* _Given information_
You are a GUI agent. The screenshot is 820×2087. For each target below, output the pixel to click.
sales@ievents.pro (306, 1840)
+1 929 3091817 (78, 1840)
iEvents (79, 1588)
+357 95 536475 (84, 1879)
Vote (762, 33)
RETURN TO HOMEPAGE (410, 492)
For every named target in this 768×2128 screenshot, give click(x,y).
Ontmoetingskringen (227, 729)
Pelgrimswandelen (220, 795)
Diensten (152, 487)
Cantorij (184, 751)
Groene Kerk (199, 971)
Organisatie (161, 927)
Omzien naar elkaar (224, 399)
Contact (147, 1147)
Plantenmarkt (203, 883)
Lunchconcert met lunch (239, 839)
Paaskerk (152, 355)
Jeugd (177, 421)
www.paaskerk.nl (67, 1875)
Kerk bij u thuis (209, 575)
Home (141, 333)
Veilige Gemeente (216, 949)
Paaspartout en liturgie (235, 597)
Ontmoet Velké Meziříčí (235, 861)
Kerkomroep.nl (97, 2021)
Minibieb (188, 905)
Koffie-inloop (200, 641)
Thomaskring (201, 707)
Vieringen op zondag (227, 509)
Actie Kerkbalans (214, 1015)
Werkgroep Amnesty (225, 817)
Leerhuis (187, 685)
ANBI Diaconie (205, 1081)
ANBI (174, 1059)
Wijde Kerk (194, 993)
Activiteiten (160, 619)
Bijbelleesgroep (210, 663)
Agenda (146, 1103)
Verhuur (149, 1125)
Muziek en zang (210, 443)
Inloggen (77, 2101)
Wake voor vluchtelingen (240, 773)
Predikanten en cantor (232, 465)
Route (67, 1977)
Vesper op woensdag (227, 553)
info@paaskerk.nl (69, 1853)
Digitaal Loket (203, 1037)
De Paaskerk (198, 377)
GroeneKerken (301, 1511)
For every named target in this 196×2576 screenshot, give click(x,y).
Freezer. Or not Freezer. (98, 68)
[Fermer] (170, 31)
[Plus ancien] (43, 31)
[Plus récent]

* _What the task asks_
Reproduce the data above in full, with no line missing.

* _Output for this exercise_
You are a GUI agent. The screenshot is 820×2087. For each target below, output the pixel to click.
sales@ievents.pro (306, 1840)
+1 929 3091817 (78, 1840)
iEvents (79, 1588)
+357 95 536475 (84, 1879)
Vote (762, 33)
RETURN TO HOMEPAGE (410, 492)
For every named target in this 768×2128 screenshot, give click(x,y).
Ontmoetingskringen (227, 729)
Pelgrimswandelen (220, 795)
Diensten (152, 487)
Cantorij (184, 751)
Groene Kerk (199, 971)
Organisatie (161, 927)
Omzien naar elkaar (224, 399)
Contact (147, 1147)
Plantenmarkt (203, 883)
Lunchconcert met lunch (239, 839)
Paaskerk (152, 355)
Jeugd (177, 421)
www.paaskerk.nl (67, 1875)
Kerk bij u thuis (209, 575)
Home (141, 333)
Veilige Gemeente (216, 949)
Paaspartout en liturgie (235, 597)
Ontmoet Velké Meziříčí (235, 861)
Kerkomroep.nl (97, 2021)
Minibieb (188, 905)
Koffie-inloop (200, 641)
Thomaskring (201, 707)
Vieringen op zondag (227, 509)
Actie Kerkbalans (214, 1015)
Werkgroep Amnesty (225, 817)
Leerhuis (187, 685)
ANBI Diaconie (205, 1081)
ANBI (174, 1059)
Wijde Kerk (194, 993)
Activiteiten (160, 619)
Bijbelleesgroep (210, 663)
Agenda (146, 1103)
Verhuur (149, 1125)
Muziek en zang (210, 443)
Inloggen (77, 2101)
Wake voor vluchtelingen (240, 773)
Predikanten en cantor (232, 465)
Route (67, 1977)
Vesper op woensdag (227, 553)
info@paaskerk.nl (69, 1853)
Digitaal Loket (203, 1037)
De Paaskerk (198, 377)
GroeneKerken (301, 1511)
For every named target in this 196×2576 screenshot, give click(x,y).
Freezer. Or not Freezer. (98, 68)
[Fermer] (170, 31)
[Plus ancien] (43, 31)
[Plus récent]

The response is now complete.